From: Martin D Kealey
Subject: Re: $(( )): binary/unary VAR/NUM inconsistency
Date: Sat, 9 Jul 2022 13:06:12 +1000

On Sat, 9 Jul 2022, 02:08 Chet Ramey, <chet.ramey@case.edu> wrote:

> On 7/8/22 11:03 AM, Steffen Nurpmeso wrote:
> > So you seem to use your own itoa, and here is (another) bash bug.
> Yeah, that's where stricter integer constant parsing would flag an error.
> It's just an extension; bash handles everything POSIX says it should
> handle. It might be worth catching that case, but, then again, nobody has
> ever reported it before now.
> > I think the POSIX people were talking about this; Eric Blake?
> > In this hindsight bash should bail with syntax error due to 0x:

I would urge extreme caution in removing functionality like this. I've had
the nightmare of finding that Bash removed functionality that I relied on,
because a group collectively lacked the imagination to see how it might be
used in ways that were neither bugs nor impediments to maintenance.

Some might think that changing the expression parser so that a bare "0x" is
rejected would be harmless at worst, and helpful against writing bugs. They
would be wrong. Writing "0x$var" is an established if uncommon idiom that
currently exhibits the same "empty is zero" behaviour as we get when
writing "var" without a radix prefix.

But my real point is that I shouldn't have to come here and make that
point; rather, avoiding breaking changes, even "in the name of making
scripts less buggy", should be the standing policy.


PS: For those who wonder what change I'm referring to…

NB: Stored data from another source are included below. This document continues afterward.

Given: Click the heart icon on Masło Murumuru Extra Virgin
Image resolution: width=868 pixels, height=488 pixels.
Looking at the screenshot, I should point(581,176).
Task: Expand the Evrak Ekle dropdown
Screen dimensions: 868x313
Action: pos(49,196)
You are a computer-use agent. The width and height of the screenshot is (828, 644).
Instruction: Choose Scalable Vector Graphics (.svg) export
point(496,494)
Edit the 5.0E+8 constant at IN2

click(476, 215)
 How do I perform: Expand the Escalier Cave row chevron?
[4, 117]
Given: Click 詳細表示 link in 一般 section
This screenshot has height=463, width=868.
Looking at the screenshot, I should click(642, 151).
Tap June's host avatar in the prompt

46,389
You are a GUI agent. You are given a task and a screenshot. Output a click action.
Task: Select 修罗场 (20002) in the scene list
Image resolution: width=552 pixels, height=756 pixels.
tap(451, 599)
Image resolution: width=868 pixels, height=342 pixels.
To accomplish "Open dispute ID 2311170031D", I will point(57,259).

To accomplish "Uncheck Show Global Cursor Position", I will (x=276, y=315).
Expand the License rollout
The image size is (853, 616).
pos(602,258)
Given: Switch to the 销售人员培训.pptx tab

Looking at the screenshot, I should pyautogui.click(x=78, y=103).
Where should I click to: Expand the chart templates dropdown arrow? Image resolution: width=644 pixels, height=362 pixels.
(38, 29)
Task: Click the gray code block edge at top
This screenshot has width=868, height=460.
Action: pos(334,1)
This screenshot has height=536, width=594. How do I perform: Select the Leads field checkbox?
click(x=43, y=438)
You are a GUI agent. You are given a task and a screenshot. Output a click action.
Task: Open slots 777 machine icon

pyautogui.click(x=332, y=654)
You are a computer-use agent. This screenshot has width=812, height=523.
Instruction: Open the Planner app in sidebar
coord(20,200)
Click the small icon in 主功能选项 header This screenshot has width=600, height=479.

The change to "break" and "continue" so that they would refuse to act on a
loop outside the current function being a case in point. Apparently
"nobody" could see how the previous behaviour might be useful, other than
"to write bugs", and "everyone" thought that all possible uses must
necessarily be inadvertent bugs, and so the feature was removed.

But that change broke all my my "break_when_xxx" functions, and with them
my tab completion function for "ip", which of necessity comprises a fairly
complex stateful parser. In particular, its core is a case statement with
hundreds of cases and they all need the same conditional break when
reaching the word being expanded, so it made sense to encapsulate that in a
well-named function.

And I didn't find out until my OS updated its version of Bash several years
after that change to Bash itself, by which time it was way too late to
unwind the change to Bash and I had to rewrite large swathes of code to
cope with the installed base of Bash.